Diligence should be practiced in all walks of life
In Our Opinion
Cheney and Medical Lake school districts have been promoting character education at all grade levels since the start of the current school year, using a list of monthly traits developed by the Spokane Valley organization PACE — Partners Advancing Character Education.
The trait for the month of the March is diligence, which PACE describes as “persistence, dedication and hard work.”
It is important we teach children that through diligence, they can develop a work ethic that will not only take them far into the future, but also help them achieve their goals.
Many high school students already practice diligence on a daily basis. Some kids divide their time between academics, sports, music and campus clubs. They also may be working a part-time job or volunteering with an organization outside of school.
It takes diligence for these students to perform all of these tasks physically and mentally without giving up.
Although they may be sacrificing bits of their social life and sleep schedule, these teenagers are making up for it with the feeling of satisfaction they get from doing these activities and the experience they are building for tomorrow.
For some students, their motivation comes from their parents. Although some adults may push their children into doing these activities as a way to live vicariously through them, others will be happy that their children are working toward their dreams. While some students are inspired from the diligence they see from their parents, who work to keep a roof over their heads, others will pursue goals because they want to make life better for themselves and others.
Central Valley High School senior Katy Dolan started LETEM Play, a non-profit organization that collects and distributes instruments for kids and starting clinics in order to make music fun for kids in 2012.
In a column, Dolan wrote that hard work, dedication and passion helped her organization succeed. Two years after she started LETEM Play, Dolan has helped distribute more than “$14,000 worth of musical equipment and raised $10,000.”
She also mentioned that she faced adversity along the way. One of these hurdles was proving to others that she was as “competent as people twice her age.”
Although some may have disregarded Dolan because of she is a teenager, there were probably some people who thought that it was great she was starting this organization and were willing to help her.
Part of diligence means being persistent about working with others to help complete your goals. If people know that you are involved in something that is a good cause, they will do what they can to help you.
There are some areas where diligence is not being used, such as in the realm of politics.
Candidates who are seeking office will claim they are representing the people, but after they are elected, they end up only representing a certain group rather than the majority. These leaders also assume that because the people chose them, everyone agrees — or should agree — with their ideas. They do not recognize that there are other sides to their beliefs.
These politicians should remember that they promised to represent all of the voters and address the issues they brought up in their campaign. Similar to the students who dedicate themselves to activities, these leaders will have to put in the extra time to accomplish these goals, but they don’t have to do it alone.

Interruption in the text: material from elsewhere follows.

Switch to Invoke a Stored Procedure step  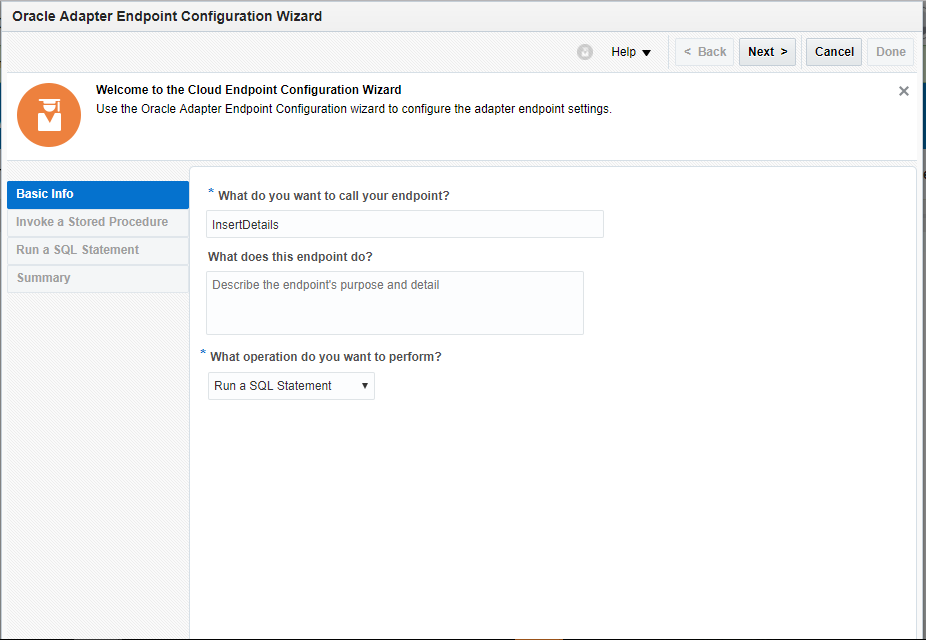(97, 222)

The people who may not see their side of things can help these leaders tackle the issues. Working with someone else may not get you exactly what you want, but you are still making progress and establishing relationships that can benefit you in the future.
Diligence also means knowing when to pull back. Sometimes we set a goal and it takes more time and effort than we anticipated to reach it. We have to put our aspirations on the backburner and take care of the obstacles that get in our way. There are also times we set the bar too high and our goal is unattainable.
You don’t want to abandon these dreams, but at the same time you do not want to over-promise and under-deliver. You should ask yourself “what is realistic?” “what can be done?” and go from there. With diligence, you can still accomplish something that may not have been your original goal, but still relates to it.